Christmas is a memory now and we have begun the season of Lent. Lent began on Ash Wednesday, February 25 and culminates with our celebration of Easter on April 12. It is a period of forty days less Sundays which is traditionally a time of reflection, re-evaluation and repentance. Throughout Christian history, Lent has been an occasion for looking inwards and focusing on our faith journey and on being in a positive relationship with God.

In thinking about the journey of Lent leading up to Easter, I realized that our culture has commingled secular and ecclesiastical traditions. As with Christmas, with its jolly Santa and gift-giving, Easter is being co-opted by culture with its Easter bunny and colored eggs. We know where Santa came from – St. Nicholas, but what about the Easter Bunny and those colored eggs?

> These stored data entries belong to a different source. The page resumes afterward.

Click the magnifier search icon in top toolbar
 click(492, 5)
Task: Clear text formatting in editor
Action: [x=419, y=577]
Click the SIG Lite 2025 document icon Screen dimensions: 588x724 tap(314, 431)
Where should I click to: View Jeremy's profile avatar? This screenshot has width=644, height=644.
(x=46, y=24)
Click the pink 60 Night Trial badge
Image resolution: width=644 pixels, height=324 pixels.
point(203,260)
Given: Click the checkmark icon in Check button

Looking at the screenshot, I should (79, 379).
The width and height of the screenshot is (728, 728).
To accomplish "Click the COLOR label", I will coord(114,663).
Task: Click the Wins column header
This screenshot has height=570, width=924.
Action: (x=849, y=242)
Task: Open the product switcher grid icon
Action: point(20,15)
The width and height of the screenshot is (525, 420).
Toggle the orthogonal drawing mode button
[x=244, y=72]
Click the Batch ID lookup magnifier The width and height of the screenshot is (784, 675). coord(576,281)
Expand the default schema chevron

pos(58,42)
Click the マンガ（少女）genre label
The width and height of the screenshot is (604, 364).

As with many of our Christian traditions, the Easter bunny came to us from ancient fertility stories. The rabbit and the hare are among the most fertile of animals, so they came to represent new life in the spring. The rabbit as an Easter symbol began in Germany, where it was mentioned in writings as early as the 1500s. The first edible Easter bunnies were made in Germany in the early 1800s. German settlers brought the Easter bunny to the United States when they arrived in Pennsylvania Dutch country in the 1700s. A visit from the “Oschter Haws” was a thrill rivaled only by the visit of Christ-Kindel (Kris Kringle) on Christmas Eve. Children believed that if they were good the “Oschter Haws” would lay a nest of colored eggs.

The use of eggs as a symbol of spring and fertility is also centuries old. Eggs were painted bright colors to represent the sunlight of spring. Colored eggs were also used symbols of love, much like valentines, and given by lovers to one another to express their romantic sentiments. By medieval times, decorated eggs were given as gifts to servants at Easter and to children along with other Easter gifts.

Since Easter is in the spring in most of the Northern Hemisphere, we incorporated spring fertility symbols into our observance of this most sacred of holidays. So, that’s how bunnies and colored eggs came to be associated with our Easter celebration. I don’t advocate that we eliminate the Easter Bunny, colored eggs, or chocolate bunnies for that matter, but let’s keep them in their proper place; one that is secondary to the true observance of Easter.

For me, Easter is a far more important holiday than Christmas. I don’t know of anyone else who died, was buried, and rose again to secure a place for us in eternity. And that’s worth celebrating with bunnies, colored eggs, chocolates, and a whole lot more!